As part of a review of a journal article, I’m trying to puzzle through thinking about zero inflated mediators. Given work I’ve been doing with SEM, it seems like we should be able to think about them as latent variables, no? Where the observed variable is a single indicator with a path fixed to 1, no intercept, and we apply a zero inflated distribution.
Consider the following example. Let’s say sea surface temperature influences sea mink abundance which influences snail abundance (hungry hungry sea minks! sadly now exctinct).

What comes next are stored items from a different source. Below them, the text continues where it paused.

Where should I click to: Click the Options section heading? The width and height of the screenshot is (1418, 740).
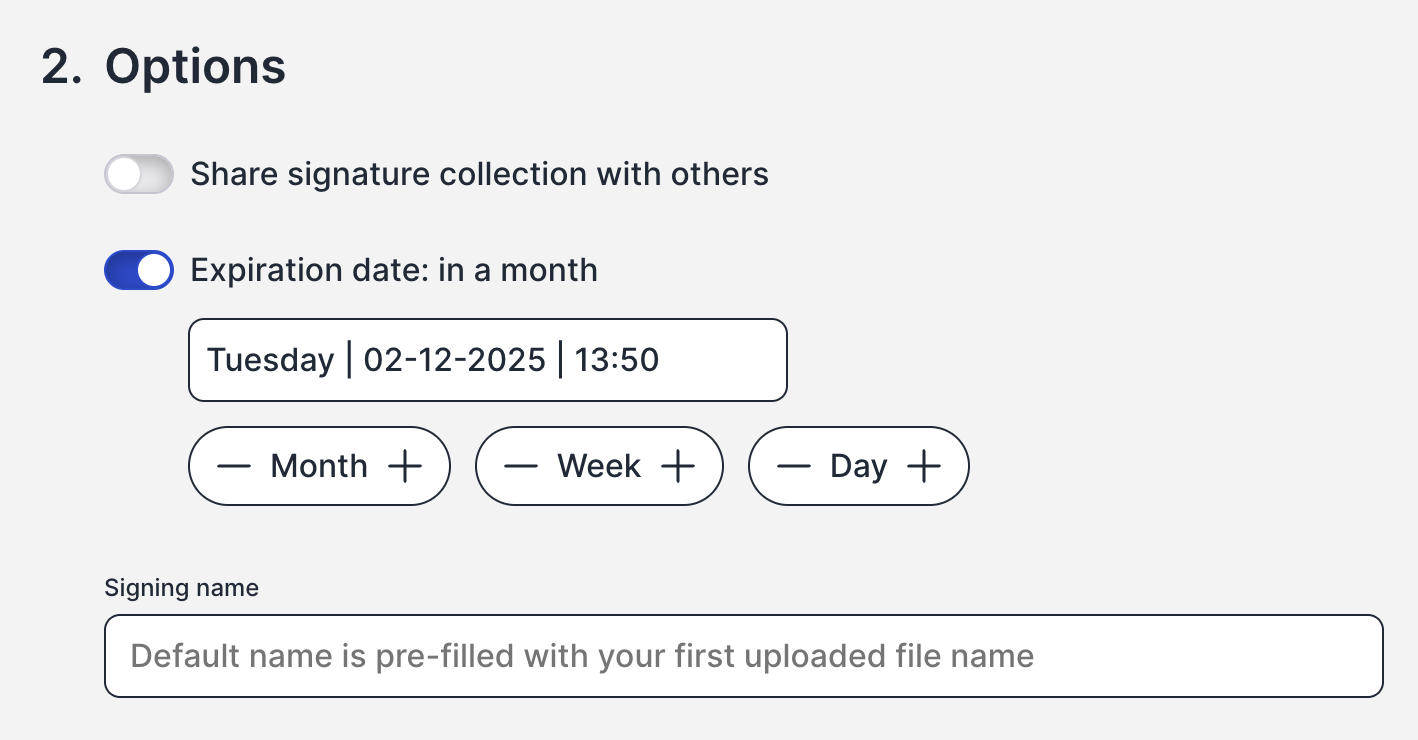coord(195,67)
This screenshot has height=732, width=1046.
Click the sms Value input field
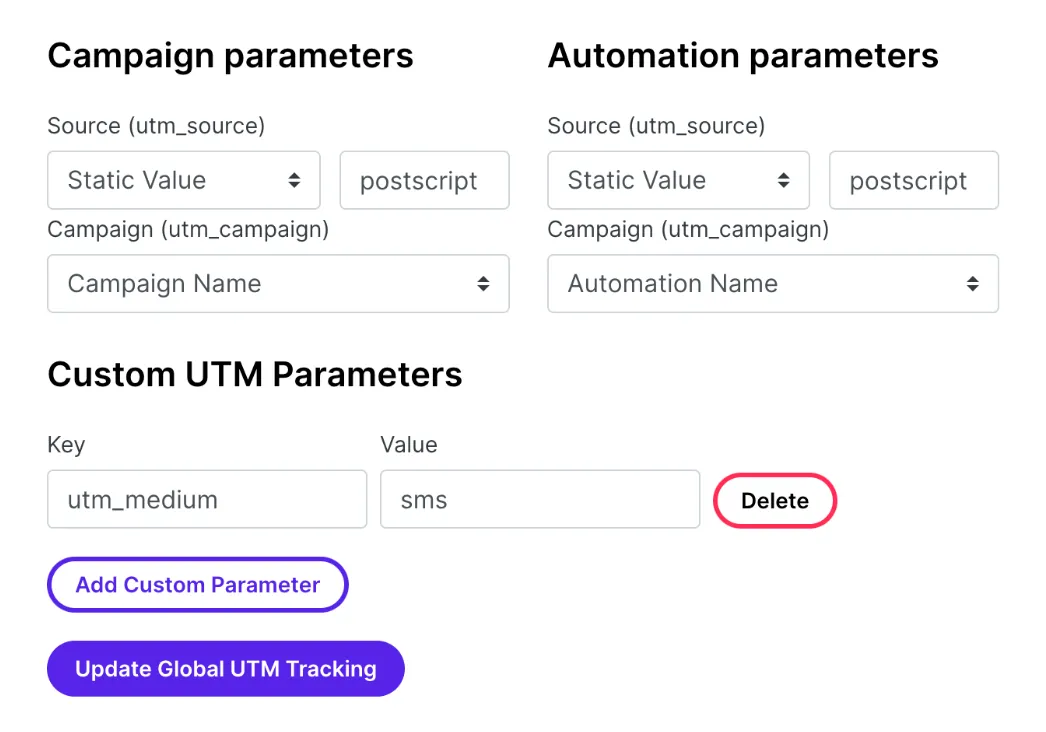click(540, 499)
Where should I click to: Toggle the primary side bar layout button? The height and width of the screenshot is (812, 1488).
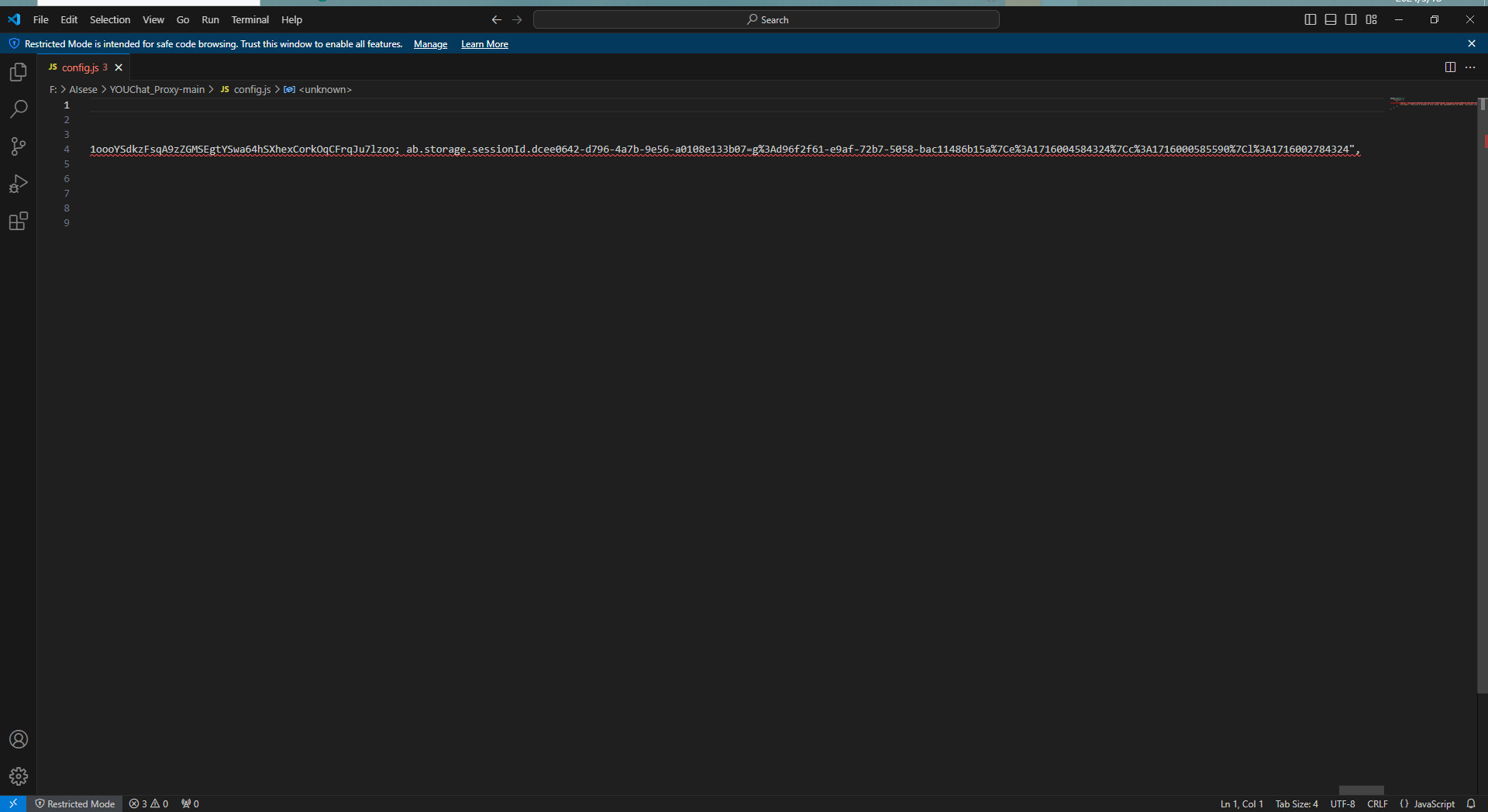(x=1310, y=19)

BUT - our observations of sea minks is zero inflated.
library(dplyr)
library(brms)
set.seed(31415)
dat <- tibble(
sst = rnorm(100, 15, 4),
seaminks = rpois(100, exp(sst/10-2)),
seaminks_obs = ifelse(runif(100)>0.2, seaminks, 0),
snails = rpois(100, exp(-1*seaminks+3)),
true_seaminks = as.numeric(NA),
seaminks_nonzero = as.numeric(seaminks_obs>0)
)
The model I would conceive of is
sst → seaminks → snails, all relationships poisson
seaminks → 1*seaminks_obs, zero inflated poisson
Using Full Luxury Bayesian Structural Equation Modeling with brms as a guide for latent variables, I’d put together a model more or less like this:
###
# ZI mediation in brms with LV
###
seamink_mod <-
bf(true_seaminks | mi() ~ sst, family = poisson(link = "log")) +
bf(seaminks_obs ~ 0 + mi(true_seaminks), family = zero_inflated_poisson()) +
bf(snails ~ mi(true_seaminks), family = poisson(link = "log")) +
set_rescor(FALSE)
seamink_prior <-
prior(constant(1),
coef = "mitrue_seaminks",
resp = "seaminksobs",
class = "b") +
prior(gamma(11,11),
class = "sigma",
resp = "trueseaminks")
This doesn’t work, however, as we can’t have mi() working with a poisson distribution.
So instead
###
# ZI mediation in brms with LV
###
seamink_mod <-
bf(true_seaminks | mi() ~ sst, family = gaussian(link = "log")) +
bf(seaminks_obs ~ 0 + mi(true_seaminks), family = zero_inflated_poisson()) +
bf(snails ~ mi(true_seaminks), family = poisson(link = "log")) +
set_rescor(FALSE)
seamink_prior <-
prior(constant(1),
coef = "mitrue_seaminks",
resp = "seaminksobs",
class = "b") +
prior(gamma(11,11),
class = "sigma",
resp = "trueseaminks")
seamink_brm <- brm(seamink_mod,
prior = seamink_prior,
data = dat,
chains = 2)
This samples, although not super well.
I’m curious about two things
-
Does this seem like an interesting way forward, and how can we make it sample better (some of the coefficients here have posteriors that are still too narrow - but I think that’s due to poor sampling of the posterior).
-
Is this the right way to deal with an endogenous count latent variable, or is there a better approach?
Note - for completeness, there is another suggestion in the literature about zero inflated endogenous variables in SEM. I’ve implemented it below, and it works pretty well. One should be able to have seaminks_nonzero also predicted by seaminks_obs and sst, but, I kept getting wild coefficients there, which I suspect means we need good priors for that. The idea is the following model which just is currently missing
seaminks_nonzero (1,0) ~ sst + seaminks_obs which would be… bernouli?
###
# ZI mediation in brms with
# Jian et al approach
# https://pmc.ncbi.nlm.nih.gov/articles/PMC10686235/
###
seamink_jiang_mod <-
bf(seaminks_obs ~ sst, family = zero_inflated_poisson()) +
bf(snails ~ seaminks_nonzero + seaminks_obs, family = poisson(link = "log")) +
set_rescor(FALSE)
seamink_jiang_brm <- brm(seamink_jiang_mod,
data = dat,
chains = 2)
seamink_jiang_brm